Once you have counted the lines below that contain "option", give that number and nothing else.

• _Data listing_
______________________________
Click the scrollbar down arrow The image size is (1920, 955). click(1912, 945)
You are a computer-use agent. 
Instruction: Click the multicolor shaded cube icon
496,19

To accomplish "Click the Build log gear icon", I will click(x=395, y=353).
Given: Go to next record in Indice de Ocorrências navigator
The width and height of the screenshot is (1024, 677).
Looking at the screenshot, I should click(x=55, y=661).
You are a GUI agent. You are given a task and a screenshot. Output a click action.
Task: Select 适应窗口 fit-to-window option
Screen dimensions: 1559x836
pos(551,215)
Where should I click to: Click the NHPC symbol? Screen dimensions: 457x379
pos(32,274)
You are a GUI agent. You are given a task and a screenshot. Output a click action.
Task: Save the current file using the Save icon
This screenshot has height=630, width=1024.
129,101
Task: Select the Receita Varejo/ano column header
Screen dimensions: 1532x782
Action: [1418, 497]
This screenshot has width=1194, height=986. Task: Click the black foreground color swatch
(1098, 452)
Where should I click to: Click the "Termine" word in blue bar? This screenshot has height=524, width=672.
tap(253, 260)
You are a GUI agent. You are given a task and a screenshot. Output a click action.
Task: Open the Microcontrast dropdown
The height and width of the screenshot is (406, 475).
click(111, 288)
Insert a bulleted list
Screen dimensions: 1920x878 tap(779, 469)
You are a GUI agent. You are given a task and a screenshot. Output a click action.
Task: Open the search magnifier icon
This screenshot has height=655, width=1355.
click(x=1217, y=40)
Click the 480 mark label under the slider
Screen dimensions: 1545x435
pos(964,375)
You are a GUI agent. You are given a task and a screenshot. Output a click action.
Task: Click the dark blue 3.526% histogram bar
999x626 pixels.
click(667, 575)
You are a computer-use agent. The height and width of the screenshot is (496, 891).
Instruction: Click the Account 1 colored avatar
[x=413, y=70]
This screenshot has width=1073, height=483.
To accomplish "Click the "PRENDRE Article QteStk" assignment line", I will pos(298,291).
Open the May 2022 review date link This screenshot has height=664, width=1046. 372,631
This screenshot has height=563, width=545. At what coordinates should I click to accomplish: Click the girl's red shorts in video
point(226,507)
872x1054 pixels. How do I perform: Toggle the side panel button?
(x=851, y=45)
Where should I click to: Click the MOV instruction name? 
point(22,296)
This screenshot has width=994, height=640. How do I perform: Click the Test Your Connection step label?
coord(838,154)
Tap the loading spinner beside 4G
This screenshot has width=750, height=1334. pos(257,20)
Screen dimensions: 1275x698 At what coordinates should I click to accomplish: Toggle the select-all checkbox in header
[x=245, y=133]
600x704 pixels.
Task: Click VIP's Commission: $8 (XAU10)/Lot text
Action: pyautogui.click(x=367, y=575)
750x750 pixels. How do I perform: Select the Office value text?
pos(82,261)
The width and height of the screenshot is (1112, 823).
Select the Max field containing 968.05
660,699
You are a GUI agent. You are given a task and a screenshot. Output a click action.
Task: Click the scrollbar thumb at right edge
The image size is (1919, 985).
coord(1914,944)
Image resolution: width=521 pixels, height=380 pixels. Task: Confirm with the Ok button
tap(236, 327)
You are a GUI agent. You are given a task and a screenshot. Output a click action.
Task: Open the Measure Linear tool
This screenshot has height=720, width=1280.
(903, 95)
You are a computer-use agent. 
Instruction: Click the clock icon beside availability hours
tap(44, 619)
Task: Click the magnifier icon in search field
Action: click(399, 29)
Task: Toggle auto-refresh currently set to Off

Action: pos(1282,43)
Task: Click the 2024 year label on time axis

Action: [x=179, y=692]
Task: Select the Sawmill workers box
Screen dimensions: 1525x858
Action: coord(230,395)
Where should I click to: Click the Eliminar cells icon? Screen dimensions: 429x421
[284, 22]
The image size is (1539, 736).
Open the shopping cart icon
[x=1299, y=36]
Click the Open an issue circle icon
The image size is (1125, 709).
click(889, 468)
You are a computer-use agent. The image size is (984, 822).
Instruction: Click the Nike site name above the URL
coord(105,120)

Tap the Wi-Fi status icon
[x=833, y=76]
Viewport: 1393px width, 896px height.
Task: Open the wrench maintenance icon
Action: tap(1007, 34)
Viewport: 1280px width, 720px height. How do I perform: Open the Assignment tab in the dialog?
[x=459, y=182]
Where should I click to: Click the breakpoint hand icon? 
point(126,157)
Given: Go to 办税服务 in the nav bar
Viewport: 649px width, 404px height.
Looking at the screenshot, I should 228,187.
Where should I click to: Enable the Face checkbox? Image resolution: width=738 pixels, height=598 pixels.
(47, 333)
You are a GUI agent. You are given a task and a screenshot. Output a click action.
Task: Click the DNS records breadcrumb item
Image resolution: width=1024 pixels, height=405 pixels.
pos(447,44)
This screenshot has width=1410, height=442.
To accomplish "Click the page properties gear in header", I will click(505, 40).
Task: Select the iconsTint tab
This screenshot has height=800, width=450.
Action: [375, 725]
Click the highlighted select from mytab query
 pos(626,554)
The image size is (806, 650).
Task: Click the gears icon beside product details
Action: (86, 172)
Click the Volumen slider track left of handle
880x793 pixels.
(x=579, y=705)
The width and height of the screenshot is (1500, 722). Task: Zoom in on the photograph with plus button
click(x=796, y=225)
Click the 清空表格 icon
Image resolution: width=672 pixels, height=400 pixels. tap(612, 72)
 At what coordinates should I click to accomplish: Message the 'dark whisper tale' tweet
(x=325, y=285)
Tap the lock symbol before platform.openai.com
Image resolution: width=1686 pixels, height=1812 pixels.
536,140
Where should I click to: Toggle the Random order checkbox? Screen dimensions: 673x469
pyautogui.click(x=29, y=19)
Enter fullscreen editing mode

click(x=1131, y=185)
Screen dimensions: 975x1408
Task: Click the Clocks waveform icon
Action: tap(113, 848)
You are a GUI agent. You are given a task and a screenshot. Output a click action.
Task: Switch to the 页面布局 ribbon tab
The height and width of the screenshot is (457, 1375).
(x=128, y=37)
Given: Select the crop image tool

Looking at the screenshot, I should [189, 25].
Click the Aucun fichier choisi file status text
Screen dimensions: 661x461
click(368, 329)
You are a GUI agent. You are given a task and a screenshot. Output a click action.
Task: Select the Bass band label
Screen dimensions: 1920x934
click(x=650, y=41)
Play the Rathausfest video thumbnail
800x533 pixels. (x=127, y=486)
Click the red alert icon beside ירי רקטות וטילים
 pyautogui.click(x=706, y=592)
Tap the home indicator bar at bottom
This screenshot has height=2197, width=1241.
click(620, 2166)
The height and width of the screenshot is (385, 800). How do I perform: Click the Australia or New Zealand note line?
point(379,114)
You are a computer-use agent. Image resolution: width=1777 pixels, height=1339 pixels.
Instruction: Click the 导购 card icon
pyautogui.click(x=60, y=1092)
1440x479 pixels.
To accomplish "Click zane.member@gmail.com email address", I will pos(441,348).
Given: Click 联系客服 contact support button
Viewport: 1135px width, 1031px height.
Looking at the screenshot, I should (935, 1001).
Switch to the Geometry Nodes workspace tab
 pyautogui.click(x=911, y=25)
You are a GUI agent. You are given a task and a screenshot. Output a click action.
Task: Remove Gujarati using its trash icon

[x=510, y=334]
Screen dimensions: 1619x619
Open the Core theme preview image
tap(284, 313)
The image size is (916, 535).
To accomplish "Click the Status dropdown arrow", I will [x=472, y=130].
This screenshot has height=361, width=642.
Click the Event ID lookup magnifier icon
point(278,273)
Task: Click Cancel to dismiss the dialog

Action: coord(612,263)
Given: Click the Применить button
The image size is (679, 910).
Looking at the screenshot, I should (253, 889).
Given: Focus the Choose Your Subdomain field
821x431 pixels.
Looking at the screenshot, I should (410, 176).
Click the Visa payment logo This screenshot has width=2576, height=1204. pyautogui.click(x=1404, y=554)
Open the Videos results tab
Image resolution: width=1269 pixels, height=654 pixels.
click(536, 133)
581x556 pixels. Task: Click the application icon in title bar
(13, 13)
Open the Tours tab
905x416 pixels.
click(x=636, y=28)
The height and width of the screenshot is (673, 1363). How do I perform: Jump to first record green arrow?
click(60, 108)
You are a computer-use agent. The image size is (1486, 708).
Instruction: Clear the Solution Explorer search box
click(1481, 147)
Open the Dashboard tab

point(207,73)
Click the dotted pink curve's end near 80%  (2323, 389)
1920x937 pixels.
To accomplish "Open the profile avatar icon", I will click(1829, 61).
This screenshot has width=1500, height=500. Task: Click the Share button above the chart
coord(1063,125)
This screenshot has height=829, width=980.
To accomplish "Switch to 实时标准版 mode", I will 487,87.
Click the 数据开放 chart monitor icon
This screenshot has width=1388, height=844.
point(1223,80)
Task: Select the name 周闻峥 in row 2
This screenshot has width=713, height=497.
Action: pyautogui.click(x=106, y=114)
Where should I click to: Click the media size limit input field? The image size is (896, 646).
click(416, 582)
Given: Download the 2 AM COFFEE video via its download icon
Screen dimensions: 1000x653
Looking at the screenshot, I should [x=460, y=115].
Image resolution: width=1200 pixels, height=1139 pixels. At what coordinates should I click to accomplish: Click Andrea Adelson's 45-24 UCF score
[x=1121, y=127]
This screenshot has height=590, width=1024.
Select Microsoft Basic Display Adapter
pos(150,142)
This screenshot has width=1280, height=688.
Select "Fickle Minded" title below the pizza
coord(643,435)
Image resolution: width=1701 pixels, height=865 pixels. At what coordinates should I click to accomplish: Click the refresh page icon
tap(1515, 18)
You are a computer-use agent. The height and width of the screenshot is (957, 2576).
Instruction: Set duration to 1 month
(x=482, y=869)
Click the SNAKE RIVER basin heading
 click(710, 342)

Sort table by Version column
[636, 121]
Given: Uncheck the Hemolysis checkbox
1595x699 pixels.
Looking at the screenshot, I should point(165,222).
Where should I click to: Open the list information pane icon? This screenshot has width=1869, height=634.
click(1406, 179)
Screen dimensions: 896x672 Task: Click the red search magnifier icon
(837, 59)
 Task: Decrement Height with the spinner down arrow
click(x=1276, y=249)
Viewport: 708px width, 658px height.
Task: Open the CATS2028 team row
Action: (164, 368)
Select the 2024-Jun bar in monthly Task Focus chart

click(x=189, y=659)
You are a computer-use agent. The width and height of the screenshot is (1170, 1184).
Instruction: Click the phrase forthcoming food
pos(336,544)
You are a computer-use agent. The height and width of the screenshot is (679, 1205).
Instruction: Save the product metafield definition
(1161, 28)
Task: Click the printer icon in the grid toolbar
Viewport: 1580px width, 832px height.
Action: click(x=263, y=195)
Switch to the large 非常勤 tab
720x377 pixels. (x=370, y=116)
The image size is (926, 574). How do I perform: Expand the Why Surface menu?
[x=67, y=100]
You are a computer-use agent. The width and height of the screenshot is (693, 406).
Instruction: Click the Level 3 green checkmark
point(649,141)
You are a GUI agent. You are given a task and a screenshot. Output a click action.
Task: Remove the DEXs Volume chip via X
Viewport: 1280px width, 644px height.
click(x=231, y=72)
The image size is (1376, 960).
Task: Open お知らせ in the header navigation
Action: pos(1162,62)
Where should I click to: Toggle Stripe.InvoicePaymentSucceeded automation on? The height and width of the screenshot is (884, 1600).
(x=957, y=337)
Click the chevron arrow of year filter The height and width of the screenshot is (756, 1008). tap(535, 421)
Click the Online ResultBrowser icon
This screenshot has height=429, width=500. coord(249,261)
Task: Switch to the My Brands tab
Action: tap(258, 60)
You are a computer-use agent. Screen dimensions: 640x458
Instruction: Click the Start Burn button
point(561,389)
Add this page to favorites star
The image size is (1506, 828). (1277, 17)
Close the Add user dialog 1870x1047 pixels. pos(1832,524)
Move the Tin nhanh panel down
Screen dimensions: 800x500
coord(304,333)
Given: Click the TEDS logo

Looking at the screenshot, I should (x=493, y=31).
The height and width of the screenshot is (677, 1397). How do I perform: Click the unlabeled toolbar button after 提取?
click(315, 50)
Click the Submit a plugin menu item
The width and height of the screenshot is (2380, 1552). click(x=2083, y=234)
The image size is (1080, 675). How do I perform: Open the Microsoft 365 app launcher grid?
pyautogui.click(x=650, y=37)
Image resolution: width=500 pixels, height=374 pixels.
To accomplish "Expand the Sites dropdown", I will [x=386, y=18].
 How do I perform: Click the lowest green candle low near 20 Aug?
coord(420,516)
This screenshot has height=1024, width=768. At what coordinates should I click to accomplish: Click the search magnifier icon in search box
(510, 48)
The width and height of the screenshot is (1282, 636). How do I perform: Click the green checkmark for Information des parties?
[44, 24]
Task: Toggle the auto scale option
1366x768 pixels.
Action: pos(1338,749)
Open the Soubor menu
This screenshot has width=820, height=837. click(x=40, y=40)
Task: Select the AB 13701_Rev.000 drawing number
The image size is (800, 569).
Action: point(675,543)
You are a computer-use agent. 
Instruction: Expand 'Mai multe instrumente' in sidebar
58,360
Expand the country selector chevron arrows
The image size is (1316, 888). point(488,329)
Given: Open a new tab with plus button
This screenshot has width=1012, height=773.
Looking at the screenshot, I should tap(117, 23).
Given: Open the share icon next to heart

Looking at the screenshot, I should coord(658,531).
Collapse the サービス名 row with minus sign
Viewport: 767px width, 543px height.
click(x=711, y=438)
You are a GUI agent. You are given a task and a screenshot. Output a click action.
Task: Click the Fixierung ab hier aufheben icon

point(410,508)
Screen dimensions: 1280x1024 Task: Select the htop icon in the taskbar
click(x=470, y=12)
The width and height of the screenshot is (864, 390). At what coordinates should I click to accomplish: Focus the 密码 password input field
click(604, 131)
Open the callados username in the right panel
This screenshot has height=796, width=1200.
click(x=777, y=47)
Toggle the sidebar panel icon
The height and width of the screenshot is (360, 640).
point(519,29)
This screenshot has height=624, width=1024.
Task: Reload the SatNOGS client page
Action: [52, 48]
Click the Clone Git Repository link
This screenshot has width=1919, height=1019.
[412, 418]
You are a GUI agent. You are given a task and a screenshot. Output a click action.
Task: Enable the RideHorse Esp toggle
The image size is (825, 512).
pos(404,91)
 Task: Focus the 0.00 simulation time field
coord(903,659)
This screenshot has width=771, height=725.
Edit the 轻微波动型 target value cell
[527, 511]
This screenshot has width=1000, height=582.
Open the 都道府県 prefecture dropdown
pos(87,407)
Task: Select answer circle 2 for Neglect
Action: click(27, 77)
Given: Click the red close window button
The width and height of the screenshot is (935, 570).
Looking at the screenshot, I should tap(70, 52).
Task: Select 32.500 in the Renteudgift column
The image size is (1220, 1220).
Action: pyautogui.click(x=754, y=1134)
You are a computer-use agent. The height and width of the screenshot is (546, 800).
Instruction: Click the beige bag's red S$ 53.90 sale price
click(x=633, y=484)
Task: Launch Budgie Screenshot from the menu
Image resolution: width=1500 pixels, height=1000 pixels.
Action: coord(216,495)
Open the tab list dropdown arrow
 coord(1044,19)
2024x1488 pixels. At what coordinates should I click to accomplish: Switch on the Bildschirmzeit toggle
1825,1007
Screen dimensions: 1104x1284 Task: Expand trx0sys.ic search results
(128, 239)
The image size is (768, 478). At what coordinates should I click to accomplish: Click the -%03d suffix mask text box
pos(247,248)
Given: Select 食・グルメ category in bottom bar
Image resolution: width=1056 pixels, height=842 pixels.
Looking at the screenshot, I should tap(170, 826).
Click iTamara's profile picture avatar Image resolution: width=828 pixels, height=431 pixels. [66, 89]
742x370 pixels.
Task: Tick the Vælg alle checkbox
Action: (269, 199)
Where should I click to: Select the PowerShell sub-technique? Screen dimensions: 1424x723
______________________________
• _Task solution_
2